Green synthesis and characterization of silver nanoparticles from Acacia nilotica and their anticancer, antidiabetic and antioxidant efficacy

Abstract

Both cancer and diabetes mellitus are serious health issues, accounting more than 11 million deaths worldwide annually. Targeted use of plant-mediated nanoparticles (NPs) in treatment of ailments has outstanding results due to their salient properties. The current study was designed to investigate the safe production of silver nanoparticles (AgNPs) from Acacia nilotica. Different concentrations of AgNO3 were tested to optimize the protocol for the synthesis of AgNPs from the bark extract. It was demonstrated that 0.1 M and 3 mM were found to be the optimum concentrations for the synthesis of AgNPs. Standard characterization techniques such as UV–vis spectrophotometry, SEM, SEM-EDX micrograph, spot analysis, elemental mapping and XRD were used for the conformation of biosynthesis of AgNPs. Absorption spectrum of plant-mediated AgNPs under UV–vis spectrophotometer showed a strong peak at 380 nm and 420 nm for AgNPs synthesized at 0.1 M and 3 mM concentration of salt.
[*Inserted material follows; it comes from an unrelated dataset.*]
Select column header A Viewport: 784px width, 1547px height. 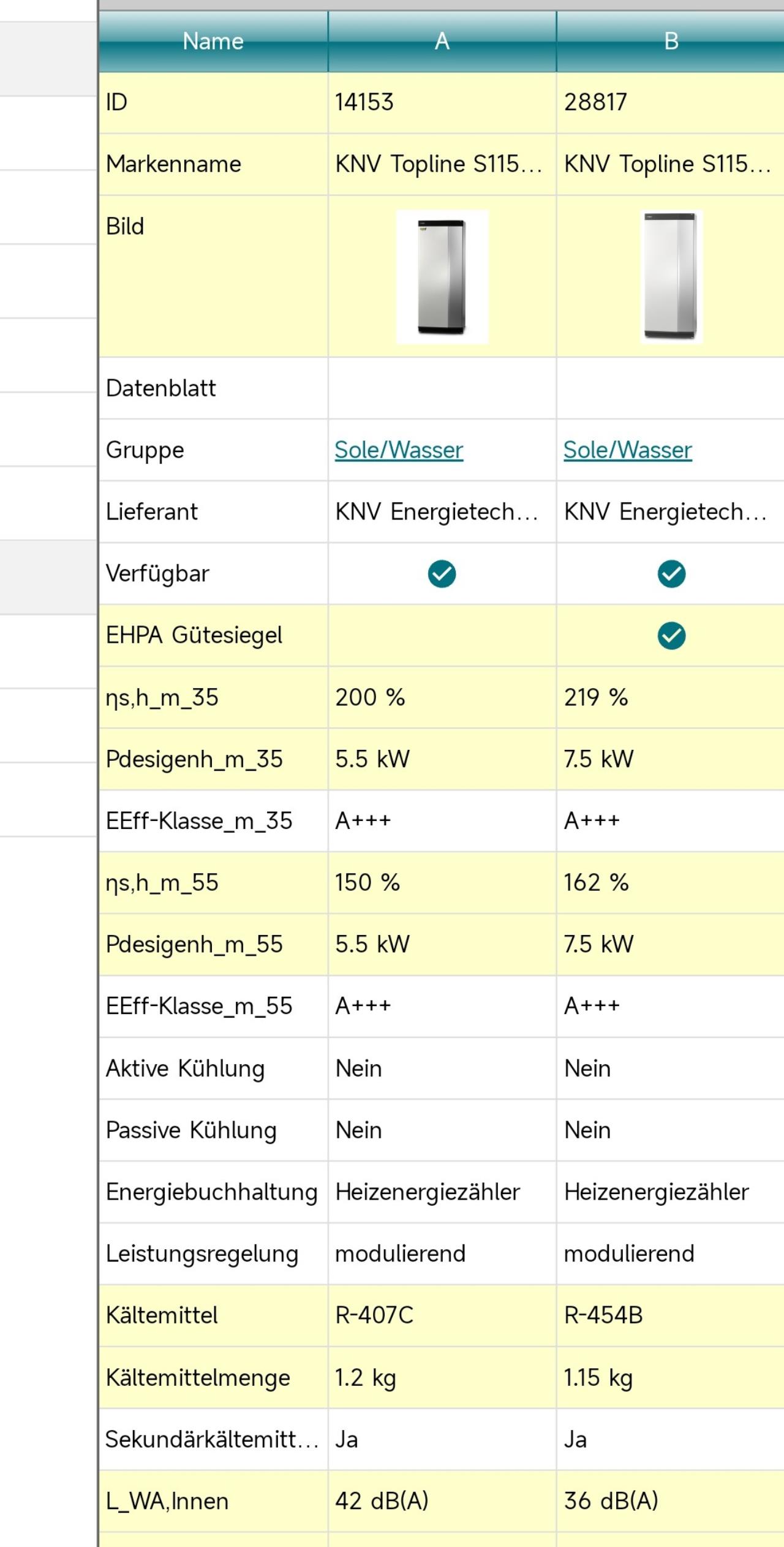coord(442,41)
The SEM results showed that AgNPs were present in variable shapes within average particle size ranging from (20–50 nm). Anticancer, antidiabetic and antioxidant potential of green AgNPs was investigated and they showed promising results as compared to the positive and negative controls. Hence, AgNPs were found potent therapeutic agent against the human liver cancer cell lines (HepG2), strong inhibitor for α-glucosidase enzyme activity and scavenging agent against free radicals that cause oxidative stress. Further studies are however needed to confirm the molecular mechanism and biochemical reactions responsible for the anticancer and antidiabetic activities of the particles.